市民の危機管理と住民の責務 ~地域コミュニティーを通じ、平時から備える~

放送月:2014年10月
公開月:2015年5月

中澤 幸介 氏

新建新聞社取締役 リスク管理ドットコム編集長

「防災トイレサミット2014」

災害時におけるトイレというものが、まだまだ真剣に考えられていないと思います。実際、各フロアで共同使用されているオフィスのトイレも、災害時に本当に使えるのでしょうか。マンションでも水が止まってしまえば使えなくなりますし、水をくみ上げて流しているポンプアップのタイプだと、停電したら使えなくなってしまいますし、停電していなくても揺れによって配管が壊れたり、汚物を流す管が地面との接着点などで折れてしまって、詰まりを起こすケースもあります。災害時のトイレのことをよほど考えておかないと使えなくなってしまうので、このトイレを徹底的に考えようという趣旨の「防災トイレサミット2014」を12月11日の午前午後に分けて、東京都新宿区四谷区民ホールで開催します。参加費は無料で誰でも参加できます。防災メーカーや防災の専門でトイレのことを研究している方々や、ピクニック感覚で防災トイレを実際に使ってみている企業にも発表してもらいます。

発災時にやるべきこと

発災した直後にまずやらなければいけないことは、自分の身の安全を確保することです。
地震だったら机の下に入る、火事だったら一刻も早く非常用階段などから外に逃げ出す、あるいは津波ならば高台に逃げ出す、これは誰もが分かっているようなことなのですが、実際はなかなかできていません。
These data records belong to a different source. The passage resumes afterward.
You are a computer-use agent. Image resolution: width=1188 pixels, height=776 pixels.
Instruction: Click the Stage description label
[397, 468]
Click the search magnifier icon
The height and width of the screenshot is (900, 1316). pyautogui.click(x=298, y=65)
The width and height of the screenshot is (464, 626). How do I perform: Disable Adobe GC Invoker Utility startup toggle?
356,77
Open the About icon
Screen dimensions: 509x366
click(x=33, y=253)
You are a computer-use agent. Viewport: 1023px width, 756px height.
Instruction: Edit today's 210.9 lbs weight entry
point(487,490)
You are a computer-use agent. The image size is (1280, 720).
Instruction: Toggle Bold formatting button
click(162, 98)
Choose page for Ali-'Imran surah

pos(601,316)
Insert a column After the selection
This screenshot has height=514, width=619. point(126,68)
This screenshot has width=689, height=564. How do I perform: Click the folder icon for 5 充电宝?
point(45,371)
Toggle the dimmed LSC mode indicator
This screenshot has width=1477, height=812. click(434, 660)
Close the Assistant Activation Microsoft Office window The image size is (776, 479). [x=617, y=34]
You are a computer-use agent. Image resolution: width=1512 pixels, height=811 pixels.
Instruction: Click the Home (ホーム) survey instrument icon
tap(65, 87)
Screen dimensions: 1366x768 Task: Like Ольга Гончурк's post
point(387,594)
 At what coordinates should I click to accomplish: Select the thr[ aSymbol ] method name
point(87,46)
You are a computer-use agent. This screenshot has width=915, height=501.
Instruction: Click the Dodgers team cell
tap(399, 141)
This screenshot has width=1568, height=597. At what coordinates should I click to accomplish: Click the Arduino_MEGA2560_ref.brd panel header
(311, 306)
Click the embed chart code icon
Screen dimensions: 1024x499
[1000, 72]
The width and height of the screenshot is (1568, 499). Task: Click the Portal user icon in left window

それはなぜなのかというと、これは「正常性バイアス」と呼ばれ、「危機が起きても自分は大丈夫だろう」「安全でいられるだろう」というバイアス、日本語にすると「偏見」がかかってしまって、危険であるにもかかわらず危険という判断ができなくなってしまうからです。「そんなことあるのか?」と思われるかもしれませんが、実際に東日本大震災の時に岩手県の海岸にある大槌町の町役場で40人ほどの職員が津波にのまれて亡くなられました。なぜこれほど多くの方が役場に居ながら、役場で被災してしまったのかについて調査が行われ、2014年3月に検証報告が発表されました。そこに書かれていたのは「津波というのは下からじわりじわりと上がってくるものだと思っていた」「周りの風景を見ていると自分は大丈夫だと思った」「誰も逃げに行かないから逃げられる雰囲気ではなかった」というようなことが、たくさんの事実の証言としてまとめられています。

過去の災害を振り返ると、こういうことは非常に多く起こっています。例えば、火災報知機が鳴っても誤作動だろうと思ってしまうような体験が皆さんにもあるかもしれませんが、1980年に栃木県の川治プリンスホテルが火災になり、45名の死者を出しました。この時には火災報知機のベルが鳴ったのですが、従業員が確認をせずに「これはテストですからご安心ください」という館内放送を流してしまったために、宿泊客や従業員が避難できなかったというケースもあります。また2003年の韓国地下鉄火災では、発生時に報知機が鳴ったのですが、地下鉄の指令センターが状況を正しく把握しておらず、誤作動と勝手に思い込んで運転中止措置をとらなかったことから、192人という多くの死者を出しました。火災だけではなく、ある調査機関のアンケートによると、2013年に非常に大きな被害をもたらした台風18号が日本列島を襲った際に、避難勧告が発令された地域の方々のうち91.9%が、行政から出された避難勧告にもかかわらず避難行動をとらなかったという結果が出ています。その理由は「山側だから大丈夫だと思った」「マンションの2階に住んでいるので大雨による冠水は心配ないと思った」「被害がなかったし、周りも変わらず過ごしていたから」というようなアンケート結果が寄せられています。これらは皆、「正常性バイアス」と言っていいものではないかと思います。最初に身の安全を確保するということは、災害対応において一番重要なことです。自分が被災してしまったら元も子もありません。人も助けられませんし、逆に自分を助けに来た方々を危険な目に遭わせてしまうかもしれません。発災時には、そういう「正常性バイアス」というものがあるということを、ぜひ皆さん記憶の中に入れていただければと思います。

「正常性バイアス」を考えるときに、一つそれを避けるヒントとなる考え方があるのですが、それは「危機管理の情報の特性」を知っていただくということです。ちょっと厳しい言い方をすると、精度が悪い情報は危機判断を鈍らせます。先ほどの火災報知機にしても、何度も何度も実験や誤作動が起きていると、本当の火事の時、おおかみ少年ではないですが、その情報を信じられなくなります。「では、どうすればいいのか」というと、もちろんメーカーや行政側が精度の高い情報を出す努力は必要なのですが、そもそも危機管理の情報というのは曖昧な情報も多いと思っていないといけないということです。ですから大げさな判断をして避難したとしても、それはいいことだと思います。精度の悪い情報でも、繰り返し繰り返し自分は対応するという癖を、どんどん皆さんつけていただければと思います。

※今回のインタビュー記事は、「FM salus」が過去に放送した「サロン・ド・防災」の内容を、一部改定して掲載しています。